Prices have been suppressed below US$70 this month as fears of a trade war between the US and China temper gains, with neither side showing signs of backing down.

While uneasiness about scarce oil supplies have cooled somewhat after Opec-member Saudi Arabia and other producers pumped more, the International Energy Agency warned that renewed American sanctions on Iran and disruptions elsewhere could be challenging.

Meanwhile, US output, which had surged to a record last month, has slowed in recent weeks, while the number of oil rigs rose to the highest in more than three years.

The Iran sanctions concerns will be "price supportive" in the short term, Michael McCarthy, chief market strategist at CMC Markets in Sydney, said by phone. Despite the US rig count being at a high for this year, the "production level has stalled, and that raises questions on whether or not there's capacity for the US to increase production further - which is why we're seeing firmer markets".

West Texas Intermediate (WTI) crude for September delivery rose as much as 32 US cents to US$67.95 a barrel on the New York Mercantile Exchange, and traded at US$67.60 at 2.50 pm in Singapore. The contract climbed 82 US cents to US$67.63 last Friday. Total volume traded was about 33 per cent below the 100-day average.

Brent for October settlement traded at US$72.61 a barrel on the London-based ICE Futures Europe exchange, down 20 US cents. The contract advanced 74 US cents to US$72.81 on Friday. The global benchmark crude traded at a US$5.78 premium to WTI for the same month.

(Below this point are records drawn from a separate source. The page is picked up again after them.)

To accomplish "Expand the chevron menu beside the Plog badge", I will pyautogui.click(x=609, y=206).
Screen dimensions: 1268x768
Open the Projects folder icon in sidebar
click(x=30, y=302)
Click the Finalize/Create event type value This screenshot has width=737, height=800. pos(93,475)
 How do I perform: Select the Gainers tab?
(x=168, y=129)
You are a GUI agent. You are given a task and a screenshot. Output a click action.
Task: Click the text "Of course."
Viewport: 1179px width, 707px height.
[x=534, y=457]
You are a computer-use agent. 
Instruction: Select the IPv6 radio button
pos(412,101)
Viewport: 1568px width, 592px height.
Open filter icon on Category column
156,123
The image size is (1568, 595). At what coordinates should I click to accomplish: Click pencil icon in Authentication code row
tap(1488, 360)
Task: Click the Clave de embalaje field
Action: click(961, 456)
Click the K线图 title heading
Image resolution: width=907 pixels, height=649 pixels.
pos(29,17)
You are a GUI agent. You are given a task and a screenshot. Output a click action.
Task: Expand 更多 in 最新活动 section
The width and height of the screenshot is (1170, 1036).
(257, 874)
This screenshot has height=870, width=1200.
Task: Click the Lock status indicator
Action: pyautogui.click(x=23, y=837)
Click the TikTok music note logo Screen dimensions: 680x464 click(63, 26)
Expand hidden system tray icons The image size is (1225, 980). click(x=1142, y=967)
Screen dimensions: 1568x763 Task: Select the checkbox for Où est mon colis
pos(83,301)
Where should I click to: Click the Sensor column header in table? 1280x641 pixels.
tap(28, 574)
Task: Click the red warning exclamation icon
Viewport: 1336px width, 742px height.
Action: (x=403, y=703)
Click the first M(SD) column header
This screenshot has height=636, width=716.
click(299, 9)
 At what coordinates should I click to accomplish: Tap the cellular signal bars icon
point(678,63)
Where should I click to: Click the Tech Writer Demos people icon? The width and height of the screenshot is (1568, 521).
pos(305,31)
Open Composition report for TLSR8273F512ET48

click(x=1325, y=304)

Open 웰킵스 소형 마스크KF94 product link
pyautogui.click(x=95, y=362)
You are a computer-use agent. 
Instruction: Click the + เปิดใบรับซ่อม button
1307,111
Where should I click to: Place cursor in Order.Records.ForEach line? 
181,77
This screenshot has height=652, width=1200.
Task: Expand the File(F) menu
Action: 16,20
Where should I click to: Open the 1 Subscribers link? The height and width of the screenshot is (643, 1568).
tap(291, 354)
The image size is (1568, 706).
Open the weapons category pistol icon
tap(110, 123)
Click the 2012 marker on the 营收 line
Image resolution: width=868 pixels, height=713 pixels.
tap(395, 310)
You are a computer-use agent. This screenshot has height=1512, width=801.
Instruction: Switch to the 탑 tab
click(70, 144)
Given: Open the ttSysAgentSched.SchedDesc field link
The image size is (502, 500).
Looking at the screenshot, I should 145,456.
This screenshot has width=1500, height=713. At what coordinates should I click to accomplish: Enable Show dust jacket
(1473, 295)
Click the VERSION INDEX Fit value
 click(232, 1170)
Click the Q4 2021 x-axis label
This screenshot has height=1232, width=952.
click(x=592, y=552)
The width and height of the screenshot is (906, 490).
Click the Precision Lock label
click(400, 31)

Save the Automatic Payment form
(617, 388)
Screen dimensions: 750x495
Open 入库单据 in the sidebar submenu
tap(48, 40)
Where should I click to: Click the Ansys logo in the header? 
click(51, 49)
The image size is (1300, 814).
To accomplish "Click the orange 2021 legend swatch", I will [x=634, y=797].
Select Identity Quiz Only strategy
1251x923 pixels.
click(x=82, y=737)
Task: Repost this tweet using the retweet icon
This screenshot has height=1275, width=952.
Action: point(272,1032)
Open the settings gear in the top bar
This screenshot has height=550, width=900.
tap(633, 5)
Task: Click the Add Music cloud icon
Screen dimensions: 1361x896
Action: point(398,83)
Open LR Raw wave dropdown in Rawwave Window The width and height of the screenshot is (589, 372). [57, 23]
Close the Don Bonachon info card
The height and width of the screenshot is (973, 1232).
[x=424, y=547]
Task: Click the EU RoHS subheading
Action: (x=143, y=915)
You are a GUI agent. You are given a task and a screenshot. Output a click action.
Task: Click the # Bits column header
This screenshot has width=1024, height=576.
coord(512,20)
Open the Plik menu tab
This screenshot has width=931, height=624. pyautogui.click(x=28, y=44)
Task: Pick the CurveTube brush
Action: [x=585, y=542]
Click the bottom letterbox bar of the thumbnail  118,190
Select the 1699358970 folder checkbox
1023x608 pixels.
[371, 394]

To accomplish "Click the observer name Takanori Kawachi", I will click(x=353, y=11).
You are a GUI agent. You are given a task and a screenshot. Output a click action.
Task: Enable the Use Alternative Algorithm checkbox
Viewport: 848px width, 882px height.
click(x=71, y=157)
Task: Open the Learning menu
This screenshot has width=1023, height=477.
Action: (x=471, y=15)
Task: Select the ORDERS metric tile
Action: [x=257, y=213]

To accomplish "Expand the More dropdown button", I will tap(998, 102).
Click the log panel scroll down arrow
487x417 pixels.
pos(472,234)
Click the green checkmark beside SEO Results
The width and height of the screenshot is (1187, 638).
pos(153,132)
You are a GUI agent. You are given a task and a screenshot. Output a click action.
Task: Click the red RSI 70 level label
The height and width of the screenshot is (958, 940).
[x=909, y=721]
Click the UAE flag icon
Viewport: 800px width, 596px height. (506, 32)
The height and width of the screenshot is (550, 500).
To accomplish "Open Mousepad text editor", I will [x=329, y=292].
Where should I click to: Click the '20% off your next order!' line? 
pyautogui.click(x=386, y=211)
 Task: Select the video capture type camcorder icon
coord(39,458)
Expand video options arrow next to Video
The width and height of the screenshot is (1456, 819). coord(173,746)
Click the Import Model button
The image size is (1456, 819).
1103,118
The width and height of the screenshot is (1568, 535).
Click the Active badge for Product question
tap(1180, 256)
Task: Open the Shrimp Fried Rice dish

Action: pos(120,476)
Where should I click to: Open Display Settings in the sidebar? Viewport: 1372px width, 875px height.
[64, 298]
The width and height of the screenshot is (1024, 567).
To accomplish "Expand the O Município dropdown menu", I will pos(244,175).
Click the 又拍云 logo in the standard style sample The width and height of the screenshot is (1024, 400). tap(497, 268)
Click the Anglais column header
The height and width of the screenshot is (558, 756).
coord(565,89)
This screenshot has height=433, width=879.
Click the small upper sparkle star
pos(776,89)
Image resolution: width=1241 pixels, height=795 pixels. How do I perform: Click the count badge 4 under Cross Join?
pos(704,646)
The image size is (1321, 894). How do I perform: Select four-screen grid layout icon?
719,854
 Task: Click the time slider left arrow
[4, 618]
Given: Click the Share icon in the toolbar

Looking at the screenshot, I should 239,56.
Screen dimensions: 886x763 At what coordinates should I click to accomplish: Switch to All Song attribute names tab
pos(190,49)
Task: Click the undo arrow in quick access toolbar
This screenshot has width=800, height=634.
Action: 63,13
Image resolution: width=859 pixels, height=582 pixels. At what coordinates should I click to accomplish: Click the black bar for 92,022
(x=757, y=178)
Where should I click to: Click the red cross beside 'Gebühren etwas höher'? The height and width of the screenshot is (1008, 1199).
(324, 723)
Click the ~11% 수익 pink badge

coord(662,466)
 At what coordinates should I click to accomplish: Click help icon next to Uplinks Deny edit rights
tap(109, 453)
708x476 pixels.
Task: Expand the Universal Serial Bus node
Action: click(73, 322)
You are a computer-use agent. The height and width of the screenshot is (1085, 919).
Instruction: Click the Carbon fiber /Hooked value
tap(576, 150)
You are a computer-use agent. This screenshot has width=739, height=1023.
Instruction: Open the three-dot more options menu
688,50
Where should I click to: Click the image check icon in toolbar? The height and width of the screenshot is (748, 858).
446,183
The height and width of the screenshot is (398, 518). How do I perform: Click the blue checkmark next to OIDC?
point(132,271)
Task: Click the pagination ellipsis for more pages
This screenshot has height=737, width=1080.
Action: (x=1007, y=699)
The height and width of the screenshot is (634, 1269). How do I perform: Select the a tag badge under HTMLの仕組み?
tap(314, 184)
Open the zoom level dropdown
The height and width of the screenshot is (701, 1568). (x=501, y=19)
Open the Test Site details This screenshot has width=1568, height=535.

Futures for September delivery increased 1.2 per cent to 519 yuan (S$104) a barrel on the Shanghai International Energy Exchange. The contract lost 1.2 per cent on Friday, and was little changed last week.

While US President Donald Trump had said that he would negotiate with Iran "without pre-conditions", Iran's Foreign Minister Mohammad Javad Zarif told the semi-official Tasnim news agency that "no meetings will take place" with America during the UN event next month. The Trump administration was said to forecast a 50 per cent cut, or as much as one million barrels a day, in Iranian oil sales when it reimposes sanctions in November.

In America, the number of working rigs targeting oil rose by 10 to 869 last week, rising to the highest level since March 2015, Baker Hughes data showed. Producers have announced billions of dollars in new investments in the Permian and elsewhere lately as they chase oil prices near three-year highs.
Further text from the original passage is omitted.